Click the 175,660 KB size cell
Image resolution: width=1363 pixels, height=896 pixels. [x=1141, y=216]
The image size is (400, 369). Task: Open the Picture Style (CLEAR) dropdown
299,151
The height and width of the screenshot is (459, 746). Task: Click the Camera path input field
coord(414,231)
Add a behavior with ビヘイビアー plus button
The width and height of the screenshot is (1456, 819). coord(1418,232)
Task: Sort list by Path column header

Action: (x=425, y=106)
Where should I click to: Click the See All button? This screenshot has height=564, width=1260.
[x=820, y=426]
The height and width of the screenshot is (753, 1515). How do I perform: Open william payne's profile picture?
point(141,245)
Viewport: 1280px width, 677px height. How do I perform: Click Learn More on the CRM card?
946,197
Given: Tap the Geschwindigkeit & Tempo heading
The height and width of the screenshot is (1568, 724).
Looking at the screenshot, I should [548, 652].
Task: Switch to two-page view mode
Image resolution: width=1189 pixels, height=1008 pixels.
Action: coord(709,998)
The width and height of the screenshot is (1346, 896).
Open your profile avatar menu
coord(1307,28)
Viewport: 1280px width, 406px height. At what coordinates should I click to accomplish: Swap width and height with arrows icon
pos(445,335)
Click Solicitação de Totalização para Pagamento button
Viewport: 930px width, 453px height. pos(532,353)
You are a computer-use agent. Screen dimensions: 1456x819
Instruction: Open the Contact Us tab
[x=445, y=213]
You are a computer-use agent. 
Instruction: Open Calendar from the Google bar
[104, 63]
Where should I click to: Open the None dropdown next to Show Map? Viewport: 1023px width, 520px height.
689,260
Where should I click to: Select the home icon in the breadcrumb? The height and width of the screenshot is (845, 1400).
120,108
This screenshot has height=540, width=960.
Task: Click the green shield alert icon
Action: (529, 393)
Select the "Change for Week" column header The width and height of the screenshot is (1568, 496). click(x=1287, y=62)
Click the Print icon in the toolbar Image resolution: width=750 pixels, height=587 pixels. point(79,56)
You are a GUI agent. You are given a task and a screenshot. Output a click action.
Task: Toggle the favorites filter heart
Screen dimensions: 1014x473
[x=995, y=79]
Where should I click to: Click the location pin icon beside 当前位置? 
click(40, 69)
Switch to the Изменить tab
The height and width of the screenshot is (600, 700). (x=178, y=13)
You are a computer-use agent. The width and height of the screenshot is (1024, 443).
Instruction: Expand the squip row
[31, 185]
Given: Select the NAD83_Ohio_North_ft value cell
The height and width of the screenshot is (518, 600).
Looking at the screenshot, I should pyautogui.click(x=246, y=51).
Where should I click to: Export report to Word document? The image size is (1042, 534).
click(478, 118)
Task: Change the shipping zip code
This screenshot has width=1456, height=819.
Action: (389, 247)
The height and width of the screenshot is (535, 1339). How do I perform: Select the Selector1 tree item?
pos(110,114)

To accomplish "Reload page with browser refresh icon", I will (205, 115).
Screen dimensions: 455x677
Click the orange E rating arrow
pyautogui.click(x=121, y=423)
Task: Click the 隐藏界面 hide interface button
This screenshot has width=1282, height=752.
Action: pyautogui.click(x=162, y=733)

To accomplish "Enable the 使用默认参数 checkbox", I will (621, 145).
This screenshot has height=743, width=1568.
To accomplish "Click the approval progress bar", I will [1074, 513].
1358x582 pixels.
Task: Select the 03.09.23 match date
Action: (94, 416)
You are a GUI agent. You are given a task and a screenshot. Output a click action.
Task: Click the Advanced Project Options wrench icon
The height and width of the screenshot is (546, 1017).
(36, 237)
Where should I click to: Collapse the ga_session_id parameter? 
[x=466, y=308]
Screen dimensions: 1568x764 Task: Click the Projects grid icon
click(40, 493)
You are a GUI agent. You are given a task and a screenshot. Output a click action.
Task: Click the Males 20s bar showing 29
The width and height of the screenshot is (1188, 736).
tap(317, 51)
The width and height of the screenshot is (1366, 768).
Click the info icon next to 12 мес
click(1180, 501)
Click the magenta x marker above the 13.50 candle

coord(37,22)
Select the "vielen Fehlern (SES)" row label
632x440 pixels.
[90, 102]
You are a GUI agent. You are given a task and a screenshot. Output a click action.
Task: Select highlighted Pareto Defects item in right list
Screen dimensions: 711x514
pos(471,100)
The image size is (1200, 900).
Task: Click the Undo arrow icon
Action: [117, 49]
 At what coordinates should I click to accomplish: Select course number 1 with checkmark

WHAT THE TASK ASKS:
Return every line of the listing above unchanged, in the same order.

REPLY:
Click the 175,660 KB size cell
Image resolution: width=1363 pixels, height=896 pixels. [x=1141, y=216]
The image size is (400, 369). Task: Open the Picture Style (CLEAR) dropdown
299,151
The height and width of the screenshot is (459, 746). Task: Click the Camera path input field
coord(414,231)
Add a behavior with ビヘイビアー plus button
The width and height of the screenshot is (1456, 819). coord(1418,232)
Task: Sort list by Path column header

Action: (x=425, y=106)
Where should I click to: Click the See All button? This screenshot has height=564, width=1260.
[x=820, y=426]
The height and width of the screenshot is (753, 1515). How do I perform: Open william payne's profile picture?
point(141,245)
Viewport: 1280px width, 677px height. How do I perform: Click Learn More on the CRM card?
946,197
Given: Tap the Geschwindigkeit & Tempo heading
The height and width of the screenshot is (1568, 724).
Looking at the screenshot, I should [548, 652].
Task: Switch to two-page view mode
Image resolution: width=1189 pixels, height=1008 pixels.
Action: coord(709,998)
The width and height of the screenshot is (1346, 896).
Open your profile avatar menu
coord(1307,28)
Viewport: 1280px width, 406px height. At what coordinates should I click to accomplish: Swap width and height with arrows icon
pos(445,335)
Click Solicitação de Totalização para Pagamento button
Viewport: 930px width, 453px height. pos(532,353)
You are a computer-use agent. Screen dimensions: 1456x819
Instruction: Open the Contact Us tab
[x=445, y=213]
You are a computer-use agent. 
Instruction: Open Calendar from the Google bar
[104, 63]
Where should I click to: Open the None dropdown next to Show Map? Viewport: 1023px width, 520px height.
689,260
Where should I click to: Select the home icon in the breadcrumb? The height and width of the screenshot is (845, 1400).
120,108
This screenshot has height=540, width=960.
Task: Click the green shield alert icon
Action: (529, 393)
Select the "Change for Week" column header The width and height of the screenshot is (1568, 496). click(x=1287, y=62)
Click the Print icon in the toolbar Image resolution: width=750 pixels, height=587 pixels. point(79,56)
You are a GUI agent. You are given a task and a screenshot. Output a click action.
Task: Toggle the favorites filter heart
Screen dimensions: 1014x473
[x=995, y=79]
Where should I click to: Click the location pin icon beside 当前位置? 
click(40, 69)
Switch to the Изменить tab
The height and width of the screenshot is (600, 700). (x=178, y=13)
You are a computer-use agent. The width and height of the screenshot is (1024, 443).
Instruction: Expand the squip row
[31, 185]
Given: Select the NAD83_Ohio_North_ft value cell
The height and width of the screenshot is (518, 600).
Looking at the screenshot, I should pyautogui.click(x=246, y=51).
Where should I click to: Export report to Word document? The image size is (1042, 534).
click(478, 118)
Task: Change the shipping zip code
This screenshot has width=1456, height=819.
Action: (389, 247)
The height and width of the screenshot is (535, 1339). How do I perform: Select the Selector1 tree item?
pos(110,114)

To accomplish "Reload page with browser refresh icon", I will (205, 115).
Screen dimensions: 455x677
Click the orange E rating arrow
pyautogui.click(x=121, y=423)
Task: Click the 隐藏界面 hide interface button
This screenshot has width=1282, height=752.
Action: pyautogui.click(x=162, y=733)

To accomplish "Enable the 使用默认参数 checkbox", I will (621, 145).
This screenshot has height=743, width=1568.
To accomplish "Click the approval progress bar", I will [1074, 513].
1358x582 pixels.
Task: Select the 03.09.23 match date
Action: (94, 416)
You are a GUI agent. You are given a task and a screenshot. Output a click action.
Task: Click the Advanced Project Options wrench icon
The height and width of the screenshot is (546, 1017).
(36, 237)
Where should I click to: Collapse the ga_session_id parameter? 
[x=466, y=308]
Screen dimensions: 1568x764 Task: Click the Projects grid icon
click(40, 493)
You are a GUI agent. You are given a task and a screenshot. Output a click action.
Task: Click the Males 20s bar showing 29
The width and height of the screenshot is (1188, 736).
tap(317, 51)
The width and height of the screenshot is (1366, 768).
Click the info icon next to 12 мес
click(1180, 501)
Click the magenta x marker above the 13.50 candle

coord(37,22)
Select the "vielen Fehlern (SES)" row label
632x440 pixels.
[90, 102]
You are a GUI agent. You are given a task and a screenshot. Output a click action.
Task: Select highlighted Pareto Defects item in right list
Screen dimensions: 711x514
pos(471,100)
The image size is (1200, 900).
Task: Click the Undo arrow icon
Action: [117, 49]
 At what coordinates should I click to accomplish: Select course number 1 with checkmark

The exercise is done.